Un omaggio alla resistenza palestinese nel cuore verde d’Italia

Pressenza - Thursday, November 27, 2025

Perugia, capoluogo del “cuore verde” d’Italia, su iniziativa dell’associazione “Umbria della pace”, ha accolto un simbolo vivo della resistenza palestinese e lo ha ospitato in uno dei suoi luoghi non solo più belli ma più emblematici: il giardino dei Giusti del Mondo all’interno dell’antico complesso monumentale  San Matteo degli Armeni, dove si trova anche  la biblioteca personale appartenuta ad Aldo Capitini che proprio da lì,  nel lontano 1961, lanciò la marcia per la pace Perugia-Assisi.
Essendo passati più di sessant’anni ed essendo divenuta la marcia Perugia-Assisi più rituale che sostanziale, forse molti si stupirebbero nel leggere le parole del  filosofo della nonviolenza  e scoprire che il suo obiettivo era alimentare “idee e iniziative contrarie al capitalismo, al colonialismo, all’imperialismo”, o che “la lotta per la pace deve essere severa contro i mascheramenti dei vari imperialismi, contro le crociate verso un popolo o un altro” come scritto in uno dei suoi editoriali nel periodico “IL POTERE È DI TUTTI” da lui fondato nel 1964 e consultabile nella sua biblioteca.

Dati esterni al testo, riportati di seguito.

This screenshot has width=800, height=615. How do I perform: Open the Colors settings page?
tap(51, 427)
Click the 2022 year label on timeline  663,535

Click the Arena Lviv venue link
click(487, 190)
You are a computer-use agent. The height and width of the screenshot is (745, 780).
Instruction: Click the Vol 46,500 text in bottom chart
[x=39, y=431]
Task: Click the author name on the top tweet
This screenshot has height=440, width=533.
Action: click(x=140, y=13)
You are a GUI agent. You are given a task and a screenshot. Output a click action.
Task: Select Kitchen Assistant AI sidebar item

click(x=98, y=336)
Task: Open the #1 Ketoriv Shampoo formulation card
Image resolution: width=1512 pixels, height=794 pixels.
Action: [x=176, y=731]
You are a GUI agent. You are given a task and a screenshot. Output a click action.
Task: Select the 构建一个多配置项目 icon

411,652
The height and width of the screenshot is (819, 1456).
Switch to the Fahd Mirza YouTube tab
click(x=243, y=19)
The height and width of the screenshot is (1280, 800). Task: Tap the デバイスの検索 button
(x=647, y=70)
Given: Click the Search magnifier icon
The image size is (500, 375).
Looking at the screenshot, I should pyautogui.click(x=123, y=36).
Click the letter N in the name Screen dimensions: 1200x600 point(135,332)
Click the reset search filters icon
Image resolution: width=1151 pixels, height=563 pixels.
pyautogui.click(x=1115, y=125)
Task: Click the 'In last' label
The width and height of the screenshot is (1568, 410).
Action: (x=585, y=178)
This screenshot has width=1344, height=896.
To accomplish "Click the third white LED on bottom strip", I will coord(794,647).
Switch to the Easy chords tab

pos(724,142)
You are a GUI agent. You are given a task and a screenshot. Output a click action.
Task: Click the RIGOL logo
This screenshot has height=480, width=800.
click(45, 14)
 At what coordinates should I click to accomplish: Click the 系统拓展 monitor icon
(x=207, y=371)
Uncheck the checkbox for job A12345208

Luogo migliore per piantare l’olivo della resistenza palestinese, un piccolo olivo scampato alla furia devastatrice israeliana, forse non ce n’era. La targa spiega perché quest’alberello non è dedicato a una singola persona, come tutti gli altri, ma alla difesa di un diritto che si trasforma in azione. Il diritto all’autodeterminazione di un popolo e alla Libertà, quella per cui ogni epoca della storia ha avuto i suoi martiri, tutti, in vario modo, combattenti per la resistenza all’oppressore.

Oggi più che mai l’iniziativa dell’Umbria della Pace,  accolta e condivisa  dall’Amministrazione comunale,  risulta importante e insieme coraggiosa. Importante perché consentirà a chiunque andrà a visitare il complesso di San Matteo degli Armeni di vedere che Perugia riconosce il diritto di un popolo oppresso a resistere. Coraggiosa perché la longa manus dell’entità sionista poteva “sporcare” l’iniziativa con la strumentale accusa di antisemitismo, come avvenuto in molteplici altre occasioni.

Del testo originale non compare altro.